A Remarkable Old Man
March 23, 1893
A REMARKABLE OLD MAN.
SOMETHING ABOUT THE CAREER OF MR. JAMES PRINGLE.
He Is Hale, Hearty And Happy At Ninety-Six.
The most remarkable man living in Livingston county, Ky., is James Pringle. He was born in Henry county, Ky., the 16th day of July, 1797, and came to Livingston county in 1819 and here on the 10th day of July, 1820, he married Miss Agnes Wilson, daughter of James Wilson, who played his part in the history of our country, for he fought in the Revolutionary war, and was one of the signers of the Declaration of Independence. James Wilson was born in Pennsylvania, moved to North Carolina, in which state at the age of fifty years he married, and moved from North Carolina to Livingston county, Ky., in 1811, and died here in the spring of 1813 and was buried near the Ohio river.
Mr. Pringle and his good wife lived a peaceful, happy and prosperous life together, until the 10th day of September, 1879, when she departed this life, for her home in heave, where she is watching and waiting for him. They never had any children. Mr. Pringle had three sisters and five brothers, all of whom are dead. His father was a Scotchman, his mother Irish. In his youth he was learned the hatter's trade, and was a journeyman hatter when he found his way to this country, and here in connection with farming he continued to make hats for many years. By untiring energy and the hardest kind of work, in connection with close economy, good judgment, and fair and honorable dealing with his fellow-man, he began to grow rich; then he dropped off the hat business, and besides farming and working as hard as ever, he began to loan money, and in this, as in every thing else, he watched his business, and a man had to get up before day to beat Mr. Pringle out of any of the principal or interest, for, like Napoleon Bonaparte, he always slept with one eye open, and was always up before day himself. Well, thus he continued to prosper until it became a familiar saying among the people of this county, "That if I have not got the money, Pringle has." And so to-day he is counted one of the richest men in this county; his property consisting of lands, town property, Government bonds, good promissory notes secured by mortgages on good real-estate, and money in banks. Mr. Pringle is one of the few men in this life who has always proved his word to be as good as his bond. While he has never thrown away any money on frauds and vagrants, he has always given liberally and with open hands and heart, to charitable objects and to persons needing and deserving help. Many poor men and women of this county have been pulled out of the mud and mire of poverty and distress by the open purse and kind heart of James Pringle.

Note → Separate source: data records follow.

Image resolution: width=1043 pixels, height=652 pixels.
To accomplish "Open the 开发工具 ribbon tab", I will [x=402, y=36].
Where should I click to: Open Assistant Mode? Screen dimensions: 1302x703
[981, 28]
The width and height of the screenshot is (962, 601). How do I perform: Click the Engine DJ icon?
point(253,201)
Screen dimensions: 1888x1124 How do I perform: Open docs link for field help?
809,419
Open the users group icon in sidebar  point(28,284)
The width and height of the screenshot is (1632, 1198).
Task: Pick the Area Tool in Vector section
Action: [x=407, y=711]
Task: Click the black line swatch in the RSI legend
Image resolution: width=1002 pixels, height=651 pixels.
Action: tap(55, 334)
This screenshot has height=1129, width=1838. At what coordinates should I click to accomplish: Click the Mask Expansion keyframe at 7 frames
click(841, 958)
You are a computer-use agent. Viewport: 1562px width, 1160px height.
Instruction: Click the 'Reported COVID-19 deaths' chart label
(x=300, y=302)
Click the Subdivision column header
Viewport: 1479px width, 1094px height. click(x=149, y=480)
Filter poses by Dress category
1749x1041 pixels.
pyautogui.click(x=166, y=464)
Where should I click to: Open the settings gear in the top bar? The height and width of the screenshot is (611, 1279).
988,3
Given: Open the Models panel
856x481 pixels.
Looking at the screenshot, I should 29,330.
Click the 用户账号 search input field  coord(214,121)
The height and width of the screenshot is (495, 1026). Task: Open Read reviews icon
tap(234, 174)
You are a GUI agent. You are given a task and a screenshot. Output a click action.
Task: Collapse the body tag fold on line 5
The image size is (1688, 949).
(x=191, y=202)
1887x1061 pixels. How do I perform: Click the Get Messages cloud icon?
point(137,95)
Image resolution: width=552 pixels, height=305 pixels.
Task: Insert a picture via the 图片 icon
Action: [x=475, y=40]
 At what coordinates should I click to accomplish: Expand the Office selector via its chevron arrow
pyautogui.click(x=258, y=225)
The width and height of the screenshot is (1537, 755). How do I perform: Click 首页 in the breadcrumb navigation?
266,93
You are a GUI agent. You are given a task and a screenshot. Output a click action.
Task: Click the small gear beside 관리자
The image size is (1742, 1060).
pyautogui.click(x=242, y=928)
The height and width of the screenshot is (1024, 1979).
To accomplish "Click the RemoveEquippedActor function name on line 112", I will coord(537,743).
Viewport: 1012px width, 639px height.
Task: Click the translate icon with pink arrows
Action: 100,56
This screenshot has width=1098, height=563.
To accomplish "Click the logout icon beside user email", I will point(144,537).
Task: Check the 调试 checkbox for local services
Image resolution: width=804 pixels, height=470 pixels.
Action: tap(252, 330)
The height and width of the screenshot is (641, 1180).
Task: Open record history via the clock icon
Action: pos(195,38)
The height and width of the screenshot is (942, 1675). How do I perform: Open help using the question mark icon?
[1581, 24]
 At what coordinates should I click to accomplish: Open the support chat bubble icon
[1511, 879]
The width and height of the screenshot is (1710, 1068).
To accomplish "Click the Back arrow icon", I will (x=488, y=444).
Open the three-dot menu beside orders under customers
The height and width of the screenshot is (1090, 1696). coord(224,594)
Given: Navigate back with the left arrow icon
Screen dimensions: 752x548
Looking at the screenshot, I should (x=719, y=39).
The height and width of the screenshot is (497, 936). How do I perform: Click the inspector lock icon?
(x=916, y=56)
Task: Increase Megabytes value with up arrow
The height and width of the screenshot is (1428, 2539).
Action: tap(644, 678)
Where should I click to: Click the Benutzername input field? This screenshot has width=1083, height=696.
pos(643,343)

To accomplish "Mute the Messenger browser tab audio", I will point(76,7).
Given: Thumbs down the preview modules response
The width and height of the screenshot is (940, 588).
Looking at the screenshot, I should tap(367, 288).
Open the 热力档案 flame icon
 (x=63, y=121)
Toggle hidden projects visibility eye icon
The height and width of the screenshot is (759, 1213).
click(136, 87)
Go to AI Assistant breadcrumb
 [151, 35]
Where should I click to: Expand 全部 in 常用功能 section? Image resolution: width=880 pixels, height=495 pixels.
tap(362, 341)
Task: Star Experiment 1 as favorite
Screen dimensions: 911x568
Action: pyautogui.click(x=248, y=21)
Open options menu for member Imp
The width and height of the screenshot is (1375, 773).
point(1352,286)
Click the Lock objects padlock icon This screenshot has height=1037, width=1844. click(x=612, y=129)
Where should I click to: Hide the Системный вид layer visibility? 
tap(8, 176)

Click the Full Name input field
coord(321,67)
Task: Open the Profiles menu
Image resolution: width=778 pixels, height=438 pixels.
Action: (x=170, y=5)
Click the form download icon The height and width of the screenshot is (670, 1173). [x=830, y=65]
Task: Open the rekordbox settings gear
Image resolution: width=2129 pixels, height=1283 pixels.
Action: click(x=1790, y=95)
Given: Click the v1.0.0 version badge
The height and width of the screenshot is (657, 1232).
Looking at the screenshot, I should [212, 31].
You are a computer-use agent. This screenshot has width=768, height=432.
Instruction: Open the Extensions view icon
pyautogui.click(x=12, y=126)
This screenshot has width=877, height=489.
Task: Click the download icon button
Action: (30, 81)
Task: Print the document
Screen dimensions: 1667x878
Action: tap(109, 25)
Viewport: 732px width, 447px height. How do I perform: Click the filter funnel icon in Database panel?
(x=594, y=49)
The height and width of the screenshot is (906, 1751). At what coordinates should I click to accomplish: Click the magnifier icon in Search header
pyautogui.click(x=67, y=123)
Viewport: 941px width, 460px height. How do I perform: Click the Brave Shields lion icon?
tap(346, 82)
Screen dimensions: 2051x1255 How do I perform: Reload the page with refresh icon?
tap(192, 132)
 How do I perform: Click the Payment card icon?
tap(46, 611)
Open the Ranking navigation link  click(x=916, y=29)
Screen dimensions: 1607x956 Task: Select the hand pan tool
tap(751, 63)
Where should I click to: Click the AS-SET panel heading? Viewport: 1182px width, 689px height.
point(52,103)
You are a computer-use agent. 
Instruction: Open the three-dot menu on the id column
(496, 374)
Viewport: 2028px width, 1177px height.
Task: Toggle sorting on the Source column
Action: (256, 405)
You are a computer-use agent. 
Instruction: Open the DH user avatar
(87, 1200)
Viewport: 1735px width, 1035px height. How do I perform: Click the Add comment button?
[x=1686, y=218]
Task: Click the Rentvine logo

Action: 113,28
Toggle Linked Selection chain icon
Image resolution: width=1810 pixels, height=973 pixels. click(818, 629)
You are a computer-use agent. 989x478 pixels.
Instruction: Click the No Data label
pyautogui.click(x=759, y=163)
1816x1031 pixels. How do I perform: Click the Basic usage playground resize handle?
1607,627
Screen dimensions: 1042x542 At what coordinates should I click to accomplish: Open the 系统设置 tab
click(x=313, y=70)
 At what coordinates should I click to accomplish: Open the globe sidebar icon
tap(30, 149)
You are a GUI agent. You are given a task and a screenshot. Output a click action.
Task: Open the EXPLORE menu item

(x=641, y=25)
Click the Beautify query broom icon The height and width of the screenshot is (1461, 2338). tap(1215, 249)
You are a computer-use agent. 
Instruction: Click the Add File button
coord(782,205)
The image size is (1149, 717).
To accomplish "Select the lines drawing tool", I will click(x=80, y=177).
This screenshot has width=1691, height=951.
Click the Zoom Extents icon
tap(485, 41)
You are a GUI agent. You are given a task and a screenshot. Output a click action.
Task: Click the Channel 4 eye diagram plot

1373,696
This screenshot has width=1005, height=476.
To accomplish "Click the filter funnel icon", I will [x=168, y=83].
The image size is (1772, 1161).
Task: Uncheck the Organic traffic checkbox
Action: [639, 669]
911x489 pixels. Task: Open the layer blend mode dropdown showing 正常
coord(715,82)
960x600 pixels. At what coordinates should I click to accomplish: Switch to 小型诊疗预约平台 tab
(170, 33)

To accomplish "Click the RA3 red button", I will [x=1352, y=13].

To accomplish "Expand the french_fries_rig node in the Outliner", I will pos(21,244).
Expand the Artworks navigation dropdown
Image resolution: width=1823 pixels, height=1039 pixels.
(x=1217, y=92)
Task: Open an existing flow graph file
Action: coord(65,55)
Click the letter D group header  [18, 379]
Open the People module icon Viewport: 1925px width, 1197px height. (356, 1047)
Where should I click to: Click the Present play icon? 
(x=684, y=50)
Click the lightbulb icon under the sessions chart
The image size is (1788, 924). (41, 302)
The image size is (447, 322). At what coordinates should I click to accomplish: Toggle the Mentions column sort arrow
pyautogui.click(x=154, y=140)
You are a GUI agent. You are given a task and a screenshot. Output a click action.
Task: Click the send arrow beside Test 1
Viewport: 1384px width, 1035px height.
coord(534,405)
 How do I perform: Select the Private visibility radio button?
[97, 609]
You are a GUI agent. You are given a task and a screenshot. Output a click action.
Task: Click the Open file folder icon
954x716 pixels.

He is possessed of a first class English education, which he obtained himself without the advantages of a school, by close, hard study, by burning the midnight oil, by knowing how to economize time. He would carry his book with him to the field and read as he went to and from his work. I very much doubt if there is a better posted historian in this end of the State the Mr. Pringle; he has been blessed with a most remarkable memory, and now in his ninety-sixth year, he can repeat almost the entire Bible, word for word, from memory. The other day your correspondent called on him and he repeated in grand style, "Harney's Meditation on Creation," which he had not read for twenty years. He can write good poetry himself, and is good in mathematics, and no other man can beat him working out sums in interest.
In politics he was an old line Whig under Prentiss, now a Democrat under Grover Cleveland. He has been a member of the Baptist church for man years, and for man years was the leader in the singing at this church.
Mr. Pringle is fond of talking of things related in ancient history, and can give you names and dates accurately while talking on historical subjects. He has not read the Beecheam's [Beauchamp's] Soliloquy, which was published shortly after Beecham [Beauchamp] killed Sharp, since it first came from the press, but he can repeat it to-day word for word. While he is as kind and tender hearted as a child, there never has been a day, since he reached manhood, but what he would fight, and fight bad, if any one reflected in any way upon his honor. He has proven his bravery upon more than one occasion. Mr. Pringle has never used tobacco in any form, and never used whisky in any shape or form, unless when sick, and then it had to be prescribed by his attending physician. Many years ago Mr. Pringle bought his tombstone and wrote thereon his motto and his epitaph, which is in the following, "Honor, Virtue, Justice and Truth."
"When consolation in these words,
What consolation it affords;
If we follow them in our lives,
They are a warning to the wise.
O, that He who rules in Heaven above,
Where all is pleasure, peace and love;
Would incline our hearts to see
The way that leads to felicity.
Then we could shout, there we could sing,
O, monster Death, where is thy sting?
Why should I fear the raging sea,
When Jesus Christ died for me?
O, what a blessing it would be,
If all our follies we could see;
To guide us to the realms above,
Where all is pleasure, peace and love."
Mr. Pringle has always lived up to his motto, Honor, Virtue, Justice and Truth, and so when the question comes to him from above, "Are you ready?" he can safely answer back, "I am ready." We hope and pray however that God in his mercy may spare Mr. Pringle for many years yet to come; at any rate, until he can say in round numbers, one hundred years.